[Item-finding data]
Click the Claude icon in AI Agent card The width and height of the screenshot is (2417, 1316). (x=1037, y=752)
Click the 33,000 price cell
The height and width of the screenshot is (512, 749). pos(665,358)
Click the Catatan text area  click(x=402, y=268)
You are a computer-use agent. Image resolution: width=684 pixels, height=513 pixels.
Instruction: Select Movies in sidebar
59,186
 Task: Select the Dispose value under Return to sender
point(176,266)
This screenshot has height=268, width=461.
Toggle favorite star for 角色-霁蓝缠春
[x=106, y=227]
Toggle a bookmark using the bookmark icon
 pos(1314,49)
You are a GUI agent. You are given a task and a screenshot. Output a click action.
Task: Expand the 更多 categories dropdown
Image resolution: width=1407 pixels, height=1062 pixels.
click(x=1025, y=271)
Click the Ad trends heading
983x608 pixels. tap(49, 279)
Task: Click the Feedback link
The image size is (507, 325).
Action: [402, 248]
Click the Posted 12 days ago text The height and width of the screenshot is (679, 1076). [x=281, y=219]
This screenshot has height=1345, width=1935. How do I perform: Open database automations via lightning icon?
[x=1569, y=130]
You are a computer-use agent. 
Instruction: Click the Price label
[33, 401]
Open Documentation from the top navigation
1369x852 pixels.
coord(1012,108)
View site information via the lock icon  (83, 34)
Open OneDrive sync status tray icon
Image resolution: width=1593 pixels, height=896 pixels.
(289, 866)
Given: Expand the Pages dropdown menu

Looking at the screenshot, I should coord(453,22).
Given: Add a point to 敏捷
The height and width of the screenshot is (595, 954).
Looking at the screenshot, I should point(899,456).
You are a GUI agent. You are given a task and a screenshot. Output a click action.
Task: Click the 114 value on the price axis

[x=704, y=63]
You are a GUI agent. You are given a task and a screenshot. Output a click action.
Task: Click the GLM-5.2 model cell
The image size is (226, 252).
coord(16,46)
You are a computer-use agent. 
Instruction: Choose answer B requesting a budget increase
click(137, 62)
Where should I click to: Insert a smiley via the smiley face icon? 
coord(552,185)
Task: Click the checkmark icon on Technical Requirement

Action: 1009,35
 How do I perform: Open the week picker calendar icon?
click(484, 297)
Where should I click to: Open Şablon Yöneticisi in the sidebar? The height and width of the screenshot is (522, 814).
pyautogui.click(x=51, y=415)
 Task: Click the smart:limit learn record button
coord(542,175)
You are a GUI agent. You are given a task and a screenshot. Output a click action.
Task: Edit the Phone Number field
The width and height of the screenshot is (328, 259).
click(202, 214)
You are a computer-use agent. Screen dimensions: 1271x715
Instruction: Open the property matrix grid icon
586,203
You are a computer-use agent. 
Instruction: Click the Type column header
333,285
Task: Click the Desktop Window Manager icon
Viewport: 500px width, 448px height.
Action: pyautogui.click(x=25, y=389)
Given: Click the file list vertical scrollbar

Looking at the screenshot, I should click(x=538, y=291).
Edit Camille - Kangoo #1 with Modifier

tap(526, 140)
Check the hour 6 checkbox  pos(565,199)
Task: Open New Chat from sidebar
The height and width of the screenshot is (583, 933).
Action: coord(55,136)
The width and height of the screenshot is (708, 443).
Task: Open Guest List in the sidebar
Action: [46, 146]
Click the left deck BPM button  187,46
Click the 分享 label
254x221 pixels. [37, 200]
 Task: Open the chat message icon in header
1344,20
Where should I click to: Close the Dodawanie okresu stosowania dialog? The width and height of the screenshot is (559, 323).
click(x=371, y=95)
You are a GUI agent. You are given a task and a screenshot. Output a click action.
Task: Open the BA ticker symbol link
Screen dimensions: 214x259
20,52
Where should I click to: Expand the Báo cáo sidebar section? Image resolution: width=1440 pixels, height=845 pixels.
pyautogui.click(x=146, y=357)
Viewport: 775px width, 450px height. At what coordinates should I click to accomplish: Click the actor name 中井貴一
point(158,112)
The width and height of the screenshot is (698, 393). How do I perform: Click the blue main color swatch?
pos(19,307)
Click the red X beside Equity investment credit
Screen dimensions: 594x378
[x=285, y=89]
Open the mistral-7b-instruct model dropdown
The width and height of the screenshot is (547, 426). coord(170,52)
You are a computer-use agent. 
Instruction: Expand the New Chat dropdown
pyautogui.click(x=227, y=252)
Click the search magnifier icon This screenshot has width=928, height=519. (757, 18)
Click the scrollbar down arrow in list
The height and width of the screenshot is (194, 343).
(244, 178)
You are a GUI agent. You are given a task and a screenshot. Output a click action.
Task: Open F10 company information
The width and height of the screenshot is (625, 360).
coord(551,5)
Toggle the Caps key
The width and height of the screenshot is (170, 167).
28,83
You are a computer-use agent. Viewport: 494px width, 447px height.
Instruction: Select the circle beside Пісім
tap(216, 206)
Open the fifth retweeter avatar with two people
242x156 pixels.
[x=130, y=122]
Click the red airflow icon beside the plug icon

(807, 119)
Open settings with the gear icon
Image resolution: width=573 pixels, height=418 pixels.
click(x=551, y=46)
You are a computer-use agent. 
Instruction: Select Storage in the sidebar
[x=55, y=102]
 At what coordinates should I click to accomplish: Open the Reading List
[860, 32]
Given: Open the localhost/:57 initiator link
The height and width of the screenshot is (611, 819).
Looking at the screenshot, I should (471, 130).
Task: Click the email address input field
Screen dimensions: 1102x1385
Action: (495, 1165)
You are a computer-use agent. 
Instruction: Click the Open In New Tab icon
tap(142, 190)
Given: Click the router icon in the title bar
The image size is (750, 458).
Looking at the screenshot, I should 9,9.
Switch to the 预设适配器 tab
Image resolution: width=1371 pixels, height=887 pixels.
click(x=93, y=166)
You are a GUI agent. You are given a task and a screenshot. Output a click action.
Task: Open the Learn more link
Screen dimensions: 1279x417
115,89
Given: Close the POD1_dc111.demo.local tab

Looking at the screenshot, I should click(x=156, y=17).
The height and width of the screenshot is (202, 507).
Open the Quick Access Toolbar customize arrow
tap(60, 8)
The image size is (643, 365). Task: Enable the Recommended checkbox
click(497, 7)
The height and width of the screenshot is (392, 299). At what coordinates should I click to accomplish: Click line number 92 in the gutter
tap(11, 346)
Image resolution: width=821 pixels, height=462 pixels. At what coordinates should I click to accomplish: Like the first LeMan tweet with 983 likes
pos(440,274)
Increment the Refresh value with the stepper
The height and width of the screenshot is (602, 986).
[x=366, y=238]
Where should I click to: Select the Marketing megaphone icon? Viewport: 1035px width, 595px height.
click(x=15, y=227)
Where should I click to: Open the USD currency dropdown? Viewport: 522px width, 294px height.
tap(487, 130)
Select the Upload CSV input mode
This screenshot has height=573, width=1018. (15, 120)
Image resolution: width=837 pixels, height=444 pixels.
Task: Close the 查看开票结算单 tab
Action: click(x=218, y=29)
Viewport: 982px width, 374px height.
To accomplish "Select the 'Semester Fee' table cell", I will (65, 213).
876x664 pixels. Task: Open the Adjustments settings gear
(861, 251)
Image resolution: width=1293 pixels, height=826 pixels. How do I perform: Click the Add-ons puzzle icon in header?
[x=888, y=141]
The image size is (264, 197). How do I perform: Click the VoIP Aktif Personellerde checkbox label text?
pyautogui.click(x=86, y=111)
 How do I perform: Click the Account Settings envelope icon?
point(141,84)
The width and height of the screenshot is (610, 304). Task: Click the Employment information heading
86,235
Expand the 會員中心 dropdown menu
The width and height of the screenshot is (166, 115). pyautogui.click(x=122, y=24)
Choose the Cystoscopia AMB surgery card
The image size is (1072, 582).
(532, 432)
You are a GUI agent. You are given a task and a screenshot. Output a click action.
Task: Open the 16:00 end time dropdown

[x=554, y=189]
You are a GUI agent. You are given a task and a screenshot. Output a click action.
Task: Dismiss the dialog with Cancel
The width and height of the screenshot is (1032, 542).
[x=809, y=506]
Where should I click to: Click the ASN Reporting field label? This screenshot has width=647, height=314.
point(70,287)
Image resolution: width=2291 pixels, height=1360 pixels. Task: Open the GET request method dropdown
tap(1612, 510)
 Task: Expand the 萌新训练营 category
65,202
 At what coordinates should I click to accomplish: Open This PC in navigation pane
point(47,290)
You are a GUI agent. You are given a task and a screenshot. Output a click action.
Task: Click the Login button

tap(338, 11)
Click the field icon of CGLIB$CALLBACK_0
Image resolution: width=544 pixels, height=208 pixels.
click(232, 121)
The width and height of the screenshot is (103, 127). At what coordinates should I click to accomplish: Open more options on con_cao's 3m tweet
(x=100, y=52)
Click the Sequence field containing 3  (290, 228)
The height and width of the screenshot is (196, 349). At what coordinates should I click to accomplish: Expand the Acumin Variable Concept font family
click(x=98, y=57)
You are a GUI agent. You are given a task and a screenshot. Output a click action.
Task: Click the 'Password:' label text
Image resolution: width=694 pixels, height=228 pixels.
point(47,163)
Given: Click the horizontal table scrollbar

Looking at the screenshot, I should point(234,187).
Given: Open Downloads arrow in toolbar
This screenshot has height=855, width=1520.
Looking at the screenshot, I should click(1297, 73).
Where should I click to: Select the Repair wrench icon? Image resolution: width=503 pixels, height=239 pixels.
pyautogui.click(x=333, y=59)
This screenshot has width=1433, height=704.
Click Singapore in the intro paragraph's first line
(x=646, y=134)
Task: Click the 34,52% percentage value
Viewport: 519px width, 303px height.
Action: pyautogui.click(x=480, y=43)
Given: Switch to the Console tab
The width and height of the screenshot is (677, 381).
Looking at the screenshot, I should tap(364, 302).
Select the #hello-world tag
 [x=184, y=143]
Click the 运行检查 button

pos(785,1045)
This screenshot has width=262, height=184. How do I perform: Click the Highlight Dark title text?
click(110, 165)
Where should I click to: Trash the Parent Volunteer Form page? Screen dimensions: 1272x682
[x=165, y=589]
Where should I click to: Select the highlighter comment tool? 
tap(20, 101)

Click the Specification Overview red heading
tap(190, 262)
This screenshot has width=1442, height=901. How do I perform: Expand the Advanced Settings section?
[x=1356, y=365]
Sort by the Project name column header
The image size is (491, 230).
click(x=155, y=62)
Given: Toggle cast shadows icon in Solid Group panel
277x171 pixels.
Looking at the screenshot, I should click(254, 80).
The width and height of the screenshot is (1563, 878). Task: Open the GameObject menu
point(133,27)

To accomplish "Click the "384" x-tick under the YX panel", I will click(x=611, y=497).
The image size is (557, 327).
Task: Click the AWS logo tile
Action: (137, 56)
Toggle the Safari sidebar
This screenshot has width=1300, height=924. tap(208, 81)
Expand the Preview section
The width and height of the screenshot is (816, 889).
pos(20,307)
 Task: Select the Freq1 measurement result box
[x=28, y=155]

◆ Directive ◆
Print the lines from the line with "Task: Select the Dispose" up to and including the line with "[x=1569, y=130]", repeating each one exactly and nothing else.

◆ Task result ◆
 Task: Select the Dispose value under Return to sender
point(176,266)
This screenshot has height=268, width=461.
Toggle favorite star for 角色-霁蓝缠春
[x=106, y=227]
Toggle a bookmark using the bookmark icon
 pos(1314,49)
You are a GUI agent. You are given a task and a screenshot. Output a click action.
Task: Expand the 更多 categories dropdown
Image resolution: width=1407 pixels, height=1062 pixels.
click(x=1025, y=271)
Click the Ad trends heading
983x608 pixels. tap(49, 279)
Task: Click the Feedback link
The image size is (507, 325).
Action: [402, 248]
Click the Posted 12 days ago text The height and width of the screenshot is (679, 1076). [x=281, y=219]
This screenshot has height=1345, width=1935. How do I perform: Open database automations via lightning icon?
[x=1569, y=130]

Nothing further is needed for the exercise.